米中対立や台湾情勢など世界の分断はいっそう進んでいるが、これまでASEAN(東南アジア諸国連合)というと、地域的な協調、協力のイメージで分断とは無縁な枠組みと見られていた。加盟国は著しい経済成長を続け、日本企業にとってベトナムやタイ、インドネシアといった国々は進出先として欠かせず、日中関係の冷え込みにより、近年はこれまでの中国依存を見直そうとする動きが広がっており、その重要性は高まる一方である。
だが、世界の分断が進むように、今日ではASEAN内部でも亀裂が見られるようになった。例えば、ASEANの中でもフィリピンは特に中国への対抗意識を深めている。南シナ海では両国が南沙諸島や岩礁などの領有権を争ってきたが、最近は中国海警局の船舶がフィリピンの沿岸警備隊や漁船に向かって意図的に体当たりし放水銃を浴びせるなどの事件が相次いで発生、船の乗組員が負傷するケースも報告されている。そのためフィリピンは安全保障面で米国との関係を緊密化させ、中国と距離を置く姿勢を鮮明にしている。

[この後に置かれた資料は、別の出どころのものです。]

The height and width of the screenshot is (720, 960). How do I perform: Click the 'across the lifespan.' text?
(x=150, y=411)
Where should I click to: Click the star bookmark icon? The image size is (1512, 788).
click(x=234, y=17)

反対に、ラオスやカンボジア、ミャンマーは、欧米より中国との関係を重視している。ラオスは長年、中国から多額の財政支援を受け、それによって各種のインフラ整備、都市開発を強化し、近年では首都ヴィエンチャンと中国南部の昆明を結ぶ高速鉄道が、中国からの資金援助によって開通した。カンボジアも中国から多額の資金援助を受け、交通や湾岸のインフラ設備が強化され、首都プノンペンを通る環状道路が習近平国家主席の名前を冠した「習近平大通り」と命名するなど、依存を深めている。またカンボジアの学校では中国語教育が広がり、英語よりも中国語を重視する動きも見られる。

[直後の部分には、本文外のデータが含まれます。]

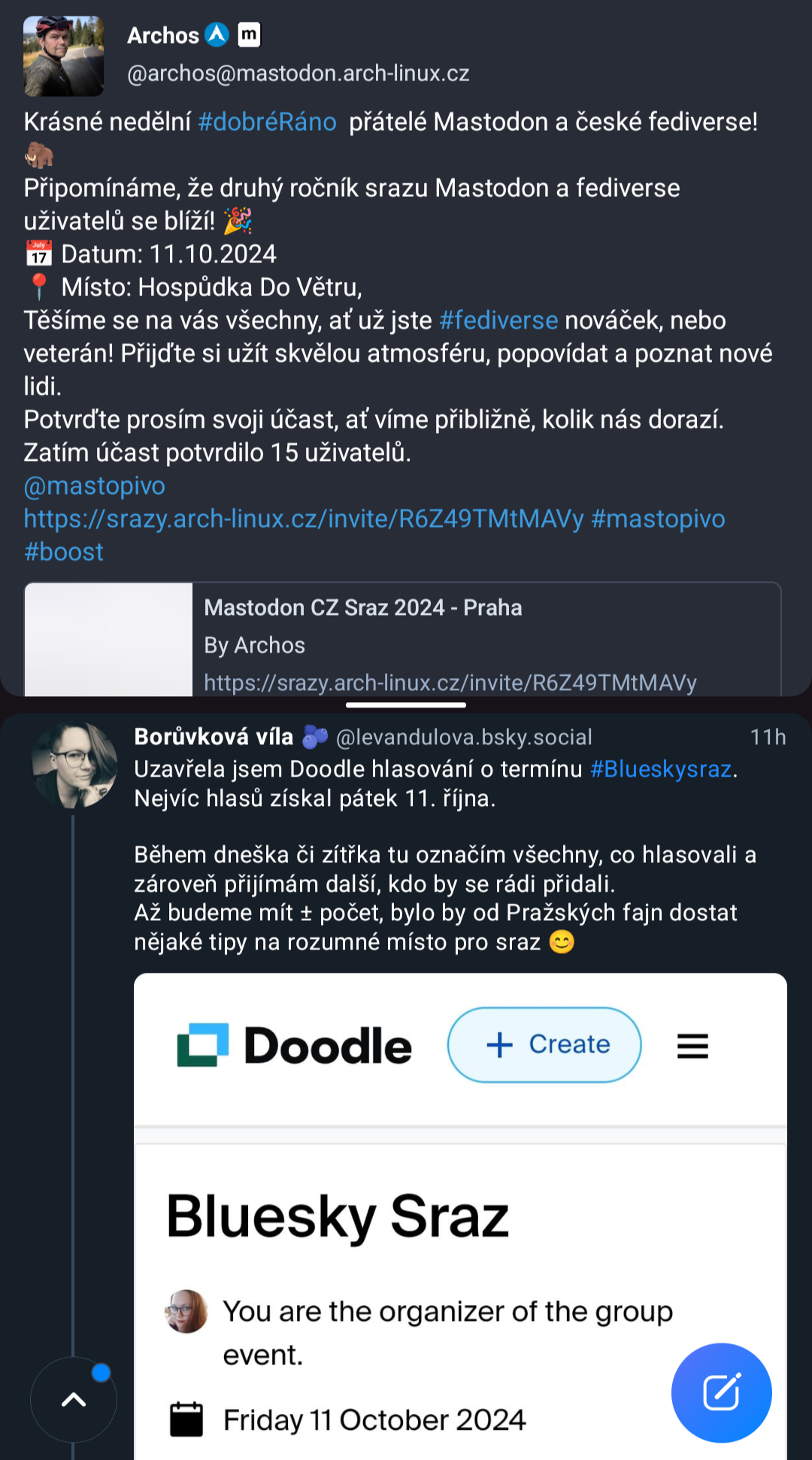812x1460 pixels.
Task: Open Borůvková víla's avatar
Action: [x=74, y=765]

一方で、インドネシアは米中がASEANを舞台に覇権争いを進めることに不満を募らせ、両国との関係を重視しつつも、日本や韓国ほど米国とベッタリな関係を作ろうとはしていない。
ただ、ASEANでは中国が最も影響力を持っていることは事実で、日本とは違い中国への警戒感は決して強くない。今後、ASEANで親中国家の数が増えれば、日本企業にとってASEAN市場でのビジネスはやりづらくなるだろう。